Представление о религии как одном из орудий властвования над общественной массой, о церковной организации как органе государства в управлении страной унаследовано им от XVIII в. Такое назначение церкви в государстве получило твердую постановку в синодальной реформе Петра Великого, который, в значительной мере под прямым влиянием протестантских воззрений на роль светской власти в религиозном быту населения, окончательно ввел церковное управление в ряд правительственных учреждений империи.
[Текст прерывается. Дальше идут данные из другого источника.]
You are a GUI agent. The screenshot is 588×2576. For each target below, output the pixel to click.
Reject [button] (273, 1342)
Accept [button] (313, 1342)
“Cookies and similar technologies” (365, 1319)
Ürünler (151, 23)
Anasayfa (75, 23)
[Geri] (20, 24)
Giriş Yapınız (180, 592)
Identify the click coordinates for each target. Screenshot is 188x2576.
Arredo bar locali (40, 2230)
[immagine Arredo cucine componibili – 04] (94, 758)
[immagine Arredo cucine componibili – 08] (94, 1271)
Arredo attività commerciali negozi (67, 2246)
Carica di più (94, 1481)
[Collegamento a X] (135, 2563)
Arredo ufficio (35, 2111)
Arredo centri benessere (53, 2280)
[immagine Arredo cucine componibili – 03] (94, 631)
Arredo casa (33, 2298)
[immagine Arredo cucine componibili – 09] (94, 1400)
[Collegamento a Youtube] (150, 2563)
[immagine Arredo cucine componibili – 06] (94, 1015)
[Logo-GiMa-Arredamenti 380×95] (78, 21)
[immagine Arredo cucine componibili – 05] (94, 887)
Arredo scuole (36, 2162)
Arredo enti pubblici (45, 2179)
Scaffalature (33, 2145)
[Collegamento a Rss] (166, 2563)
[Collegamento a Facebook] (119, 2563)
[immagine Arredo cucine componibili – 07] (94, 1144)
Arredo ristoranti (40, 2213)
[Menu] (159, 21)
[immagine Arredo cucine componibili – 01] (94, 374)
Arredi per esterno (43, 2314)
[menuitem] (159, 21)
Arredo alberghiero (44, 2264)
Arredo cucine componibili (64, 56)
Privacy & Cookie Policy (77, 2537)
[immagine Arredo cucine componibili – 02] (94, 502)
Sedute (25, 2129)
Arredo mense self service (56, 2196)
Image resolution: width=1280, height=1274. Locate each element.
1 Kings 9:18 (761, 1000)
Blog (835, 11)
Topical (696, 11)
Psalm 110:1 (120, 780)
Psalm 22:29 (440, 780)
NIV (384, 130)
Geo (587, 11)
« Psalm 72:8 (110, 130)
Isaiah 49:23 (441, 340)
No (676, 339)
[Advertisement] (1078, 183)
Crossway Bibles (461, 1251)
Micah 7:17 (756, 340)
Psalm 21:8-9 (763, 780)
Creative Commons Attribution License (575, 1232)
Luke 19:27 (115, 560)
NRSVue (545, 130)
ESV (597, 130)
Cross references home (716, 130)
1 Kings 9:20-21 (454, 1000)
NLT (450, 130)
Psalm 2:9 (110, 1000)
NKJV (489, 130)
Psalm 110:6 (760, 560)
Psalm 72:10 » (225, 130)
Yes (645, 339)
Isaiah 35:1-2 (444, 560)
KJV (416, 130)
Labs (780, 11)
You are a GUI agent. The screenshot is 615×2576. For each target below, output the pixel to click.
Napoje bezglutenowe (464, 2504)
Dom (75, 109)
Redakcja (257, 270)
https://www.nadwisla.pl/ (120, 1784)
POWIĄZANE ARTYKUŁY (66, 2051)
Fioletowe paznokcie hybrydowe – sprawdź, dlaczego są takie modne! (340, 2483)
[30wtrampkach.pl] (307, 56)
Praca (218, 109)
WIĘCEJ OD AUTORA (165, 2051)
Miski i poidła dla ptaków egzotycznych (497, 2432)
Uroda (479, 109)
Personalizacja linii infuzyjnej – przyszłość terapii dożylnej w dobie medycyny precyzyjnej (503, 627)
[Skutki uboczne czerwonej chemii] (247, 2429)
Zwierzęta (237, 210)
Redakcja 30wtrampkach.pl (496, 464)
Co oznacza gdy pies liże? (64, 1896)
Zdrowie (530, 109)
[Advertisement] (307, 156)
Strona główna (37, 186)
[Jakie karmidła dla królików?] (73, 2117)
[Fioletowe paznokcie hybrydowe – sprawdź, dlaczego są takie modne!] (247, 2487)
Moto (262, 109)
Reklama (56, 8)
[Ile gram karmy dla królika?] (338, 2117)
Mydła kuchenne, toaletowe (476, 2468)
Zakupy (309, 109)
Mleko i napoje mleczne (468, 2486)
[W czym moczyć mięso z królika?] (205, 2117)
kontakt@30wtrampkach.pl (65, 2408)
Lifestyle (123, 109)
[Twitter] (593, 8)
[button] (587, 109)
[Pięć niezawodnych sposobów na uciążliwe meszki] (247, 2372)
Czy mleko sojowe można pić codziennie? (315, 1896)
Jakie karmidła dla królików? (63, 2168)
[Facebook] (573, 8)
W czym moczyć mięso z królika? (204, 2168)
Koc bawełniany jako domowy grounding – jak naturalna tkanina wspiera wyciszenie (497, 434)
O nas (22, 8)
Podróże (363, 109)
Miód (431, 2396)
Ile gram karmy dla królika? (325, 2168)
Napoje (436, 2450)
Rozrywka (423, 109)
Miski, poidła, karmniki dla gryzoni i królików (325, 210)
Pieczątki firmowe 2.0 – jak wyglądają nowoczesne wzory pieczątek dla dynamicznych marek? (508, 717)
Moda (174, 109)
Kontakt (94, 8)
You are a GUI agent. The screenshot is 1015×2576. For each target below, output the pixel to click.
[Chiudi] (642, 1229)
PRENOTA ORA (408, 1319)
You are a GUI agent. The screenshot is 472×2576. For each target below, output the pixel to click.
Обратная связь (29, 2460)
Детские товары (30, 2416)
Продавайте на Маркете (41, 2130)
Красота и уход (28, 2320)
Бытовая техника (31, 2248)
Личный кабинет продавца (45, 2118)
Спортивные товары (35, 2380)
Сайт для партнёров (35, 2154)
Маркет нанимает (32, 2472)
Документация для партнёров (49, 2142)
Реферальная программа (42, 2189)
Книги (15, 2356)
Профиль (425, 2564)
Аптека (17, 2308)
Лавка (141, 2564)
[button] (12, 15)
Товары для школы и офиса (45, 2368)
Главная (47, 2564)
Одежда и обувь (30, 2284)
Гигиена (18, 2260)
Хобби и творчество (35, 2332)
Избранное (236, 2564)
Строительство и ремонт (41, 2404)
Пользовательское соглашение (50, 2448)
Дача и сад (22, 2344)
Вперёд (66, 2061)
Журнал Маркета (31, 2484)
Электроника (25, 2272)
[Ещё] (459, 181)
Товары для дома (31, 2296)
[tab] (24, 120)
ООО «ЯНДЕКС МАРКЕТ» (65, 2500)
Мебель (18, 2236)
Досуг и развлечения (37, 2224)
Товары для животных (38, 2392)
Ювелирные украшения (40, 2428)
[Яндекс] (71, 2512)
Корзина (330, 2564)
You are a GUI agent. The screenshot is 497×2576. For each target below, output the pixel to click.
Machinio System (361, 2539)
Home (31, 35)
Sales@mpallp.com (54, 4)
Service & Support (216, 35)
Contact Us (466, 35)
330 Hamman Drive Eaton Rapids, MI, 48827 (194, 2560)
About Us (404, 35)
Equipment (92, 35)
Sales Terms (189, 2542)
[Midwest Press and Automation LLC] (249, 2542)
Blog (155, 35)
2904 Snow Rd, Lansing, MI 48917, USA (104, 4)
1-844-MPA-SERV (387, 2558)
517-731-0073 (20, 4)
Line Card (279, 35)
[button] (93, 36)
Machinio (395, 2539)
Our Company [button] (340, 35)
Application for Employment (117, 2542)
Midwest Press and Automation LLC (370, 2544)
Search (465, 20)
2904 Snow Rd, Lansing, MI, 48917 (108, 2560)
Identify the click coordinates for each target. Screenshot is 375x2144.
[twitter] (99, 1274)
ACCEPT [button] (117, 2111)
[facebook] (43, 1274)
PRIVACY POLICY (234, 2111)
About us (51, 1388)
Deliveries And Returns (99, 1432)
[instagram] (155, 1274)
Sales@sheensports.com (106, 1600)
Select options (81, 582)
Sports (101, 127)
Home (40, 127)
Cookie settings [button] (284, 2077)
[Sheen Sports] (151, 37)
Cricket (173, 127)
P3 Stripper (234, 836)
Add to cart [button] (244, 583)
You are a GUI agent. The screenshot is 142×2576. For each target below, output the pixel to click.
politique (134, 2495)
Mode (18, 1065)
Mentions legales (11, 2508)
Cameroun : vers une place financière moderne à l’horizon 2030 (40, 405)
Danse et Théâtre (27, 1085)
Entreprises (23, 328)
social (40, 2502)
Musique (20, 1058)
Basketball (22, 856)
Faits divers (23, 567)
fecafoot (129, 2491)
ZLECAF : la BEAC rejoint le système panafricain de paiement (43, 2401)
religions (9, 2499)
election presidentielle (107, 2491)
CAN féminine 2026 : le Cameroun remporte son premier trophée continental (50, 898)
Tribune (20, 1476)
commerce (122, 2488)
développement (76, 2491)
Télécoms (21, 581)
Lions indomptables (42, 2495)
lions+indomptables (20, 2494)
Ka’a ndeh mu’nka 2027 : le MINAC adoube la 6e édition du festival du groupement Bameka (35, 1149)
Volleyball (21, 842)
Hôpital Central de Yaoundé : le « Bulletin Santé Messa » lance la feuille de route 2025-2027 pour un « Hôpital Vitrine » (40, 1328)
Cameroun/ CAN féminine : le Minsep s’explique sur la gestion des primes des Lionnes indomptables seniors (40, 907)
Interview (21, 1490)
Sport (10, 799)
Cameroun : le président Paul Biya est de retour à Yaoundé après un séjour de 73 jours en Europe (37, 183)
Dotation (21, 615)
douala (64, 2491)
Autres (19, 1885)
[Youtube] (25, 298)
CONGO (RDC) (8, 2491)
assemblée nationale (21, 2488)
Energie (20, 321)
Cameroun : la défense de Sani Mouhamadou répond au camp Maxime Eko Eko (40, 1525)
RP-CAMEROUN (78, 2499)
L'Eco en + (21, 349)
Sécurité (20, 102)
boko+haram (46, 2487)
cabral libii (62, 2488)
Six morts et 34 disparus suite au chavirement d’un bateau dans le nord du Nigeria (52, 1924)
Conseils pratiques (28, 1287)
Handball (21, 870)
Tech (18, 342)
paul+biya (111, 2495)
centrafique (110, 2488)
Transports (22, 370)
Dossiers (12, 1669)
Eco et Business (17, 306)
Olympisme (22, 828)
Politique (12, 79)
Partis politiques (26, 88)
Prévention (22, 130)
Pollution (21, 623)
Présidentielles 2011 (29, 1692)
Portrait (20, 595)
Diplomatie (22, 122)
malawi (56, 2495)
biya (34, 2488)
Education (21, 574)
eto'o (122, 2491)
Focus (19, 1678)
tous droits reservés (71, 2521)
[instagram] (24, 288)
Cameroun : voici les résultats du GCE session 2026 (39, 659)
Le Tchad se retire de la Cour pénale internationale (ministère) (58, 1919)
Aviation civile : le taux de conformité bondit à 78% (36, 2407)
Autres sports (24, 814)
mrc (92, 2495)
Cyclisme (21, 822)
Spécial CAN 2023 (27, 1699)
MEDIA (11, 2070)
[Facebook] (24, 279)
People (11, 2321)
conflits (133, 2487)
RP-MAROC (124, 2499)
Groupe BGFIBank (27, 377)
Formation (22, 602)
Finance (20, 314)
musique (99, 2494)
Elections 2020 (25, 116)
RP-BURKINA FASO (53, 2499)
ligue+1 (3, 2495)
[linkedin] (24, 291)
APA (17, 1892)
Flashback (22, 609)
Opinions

А эта петровская церковная реформа получила полное свое развитие именно в начале царствования Александра I, с тех пор как он назначил своего статс-секретаря князя А.Н. Голицына на должность синодального обер-прокурора и сделал его своим докладчиком по церковным делам. «Царский наперсник» – вопияли тогда церковные иерархи – стал править всеми делами церкви, и «все утихло, а дух монарха водворится в Синоде». Александр обсуждал с Голицыным и Сперанским планы коренных преобразований в Русской церкви, с целью поднять положение белого духовенства, освободить его от зависимости по отношению к прихожанам, поднять его материальное обеспечение и уровень его образования. Реформа духовных училищ проведена Голицыным и Сперанским вне влияния Синода, а заведование ими возложено на особую комиссию; состав самого Синода определялся очередными вызовами архиереев, по представлениям обер-прокурора, т. е. в полной зависимости от него. Бюрократизация церковного управления захватила не только «ведомство православной церкви», но также «инославных» – с учреждением в 1810 г. главного управления духовных дел иностранных исповеданий, под ведением того же обер-прокурора. Это делало его органом государственного управления не только господствующей церковью, русской и православной, но религиозным бытом населения вообще. Так еще в первой половине царствования Александра были заложены основы всей его дальнейшей церковной политики. Принцип этой политики – вероисповедный индифферентизм государства. Его крайним организационным выражением явилось учреждение в 1817 г. Министерства духовных дел и народного просвещения (в соответствии такому же министерству царства Польского), первый департамент которого делился на 4 отделения: 1) по делам греко-российского исповедания; 2) по делам исповеданий римско-католического, греко-униатского и армяно-григорианского; 3) по делам всех протестантских исповеданий и 4) по делам еврейским, магометанским и всех прочих нехристианских религий.
Вероисповедный индифферентизм был, прежде всего, принципом полицейского государства. Власти просвещенного абсолютизма, подчиняя себе организацию всего быта подчиненного населения, в частности и народного просвещения, видели в разноголосице исповеданий лишь досадное препятствие для планомерного воспитания общества согласно своим предначертаниям, а в их суетливых раздорах – ненужное и вредное нарушение общего успокоения на полной покорности государству. Но дело не только в этом. В духовной культуре русского общества накопилось к началу XIX в. немало веяний, которые вели к тому же результату. Рационализм с его учением о «естественной» религии, единой в основе для всего человечества, и с его преодолением теизма в пользу отвлеченного философского деизма сходился с реакцией в пользу прав «чувства и веры» и с масонством, искавшим самоусовершенствования «на стезях христианского нравоучения», но при освобождении людей «от предрассудков их родины и религиозных заблуждений их предков», от фанатизма и суеверия, от всех причин международной вражды, какие мешают слиянию человечества в «одно семейство братьев, связанных узами любви, познания и труда».
Александр вырос в атмосфере не только екатерининского двора, вольнодумного и рационалистического, но и гатчинского дворца, с его симпатиями к масонству, его немецкой, не чуждой пиетизма закваской. Его друг А.Н. Голицын, ставший из светского вольнодумца религиозным человеком в годы своего обер-прокурорства, однако, не втянулся в православную церковность, но признавал, что все исповедания, все религии и секты – «явления одного и того же духа Христова».